В раймаге не закрывает рта, вся очередь у нее — свои, не упустит — у кого новая пуговица, чтоб не обговорить. А дома — посреди фразы, бывает, замолкнет. Молчит, молчит. Все уж забудут, об чем речь была. Скажет: «Дети — это понятно. А вот старуху мог бы уж не тащить…»
Глухая прабабка шевельнет маленьким желтым — почти без морщин, только очень маленьким — личиком, вдруг вставит к месту, будто слышала каждое слово:
«Ты, Катя, об Анатолии не убивайся. Он мне сын, тут уж чего теперь делать».
«Молчите, мама, — скажет баба Катя даже со злом. — Совсем же об другом у нас разговор, что вы, ей-богу».
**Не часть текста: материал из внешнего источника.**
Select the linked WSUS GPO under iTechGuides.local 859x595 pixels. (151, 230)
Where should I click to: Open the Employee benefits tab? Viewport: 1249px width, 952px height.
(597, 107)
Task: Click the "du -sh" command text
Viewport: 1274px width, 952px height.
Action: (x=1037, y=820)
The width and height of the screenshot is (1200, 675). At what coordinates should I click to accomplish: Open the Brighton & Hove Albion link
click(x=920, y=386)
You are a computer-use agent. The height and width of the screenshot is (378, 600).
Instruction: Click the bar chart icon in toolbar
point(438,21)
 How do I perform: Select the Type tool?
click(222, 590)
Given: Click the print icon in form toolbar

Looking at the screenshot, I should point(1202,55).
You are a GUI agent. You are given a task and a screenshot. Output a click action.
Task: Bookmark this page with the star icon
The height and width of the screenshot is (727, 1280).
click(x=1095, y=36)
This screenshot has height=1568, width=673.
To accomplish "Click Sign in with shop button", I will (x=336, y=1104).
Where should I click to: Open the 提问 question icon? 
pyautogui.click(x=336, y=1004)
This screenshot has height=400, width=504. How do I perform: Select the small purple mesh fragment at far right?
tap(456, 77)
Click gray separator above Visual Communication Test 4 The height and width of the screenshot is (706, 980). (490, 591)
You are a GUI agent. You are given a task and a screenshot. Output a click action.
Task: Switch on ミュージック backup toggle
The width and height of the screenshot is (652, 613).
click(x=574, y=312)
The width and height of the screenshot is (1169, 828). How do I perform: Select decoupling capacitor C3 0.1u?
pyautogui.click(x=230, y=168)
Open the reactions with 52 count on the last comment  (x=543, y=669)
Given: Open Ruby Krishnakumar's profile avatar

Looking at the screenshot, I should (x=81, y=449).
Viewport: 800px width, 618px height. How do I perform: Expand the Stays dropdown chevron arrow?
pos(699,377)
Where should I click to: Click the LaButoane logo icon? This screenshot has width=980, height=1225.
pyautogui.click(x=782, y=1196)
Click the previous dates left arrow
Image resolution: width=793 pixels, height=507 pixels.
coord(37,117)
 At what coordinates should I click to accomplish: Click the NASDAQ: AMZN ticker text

«Я бы лучше сто разов затонула», — скажет глухая прабабка.
«Живите, мама, спокойно», — скажет тогда баба Катя тихо и крепкой ладонью вроде погладит прабабку по плечу.
Прабабка чуть прижмет плечо, отстранится:
«Ничего не слышу, чего говоришь, нет, не слышу…»
Тут из-под стола вывернется Иван, стукнется головой об колено прабабки, глаза в нем округлятся, встанут от удара недвижно и позеленеют, как недоспелый крыжовник, сразу копия — муж Юлий Сидоров. Потом Иван осерчает:
«Ты чего такая жесткая?!» Выругается по-своему: «Бабука!»
«Поговори-ка мне!» — прикрикнет Лидия для порядка. Муж Юлий Сидоров вынет спокойное лицо из газеты «Сойотский спорт», обойдет комнату неспешными глазами, чуть задержавшись на сыне, ничего не скажет, опять уйдет лицом в чужие рекорды — кто куда прыгнул, кто кого сбил. Нет от него помощи в воспитании.
Баба Катя подхватит Ивана, зажмет сильными руками, как кошку, — ни у кого больше не стал бы так сидеть — зажато, — глянет ему в глаза длинно и со сластью:
«Кучерявый мальчик, ты чей?»
Не помнит Лидия, чтобы баба Катя когда-нибудь так на нее глядела, на маленькую, — со сластью. Даже на Марию — не помнит.
«Твой, не знаешь, что ли?» — удивится Иван.
При отце-матери рядом — только бабыкатин, так в поселке и говорят: «бабыкатин Иван». Хорошо — не свекровь, своя кровь. Все равно Лидии иной раз обидно. Сын мимо нее протопает не замедлив; лезет на кушетку к бабе Кате, шепчет ей в ухо, укрывает ноги платком, без спросу, сам додумался. Баба Катя читает ему по слогам, путается в словах, тоже — читчик.
«Давай я», — скажет Лидия.
Начнет с выражением, за всякого — разным голосом, как в школьном драмкружке когда-то учили, хоть пригодилось.
«Не надо!» — вдруг говорит Иван, тянет у Лидии книжку. Сердится, что та крепко держит, прямо рвет у матери книгу.
«Слушай, кому говорят!» — сорвется Лидия.
«Не кричи на ребенка, — сразу вступится баба Катя, подхватит Ивана на руки, порушит весь воспитательный процесс. — Откуда в тебе такая противность? На тебя небось не орали в детстве!»
«Некому было, вот и не орали», — грубо ответит в сердцах Лидия.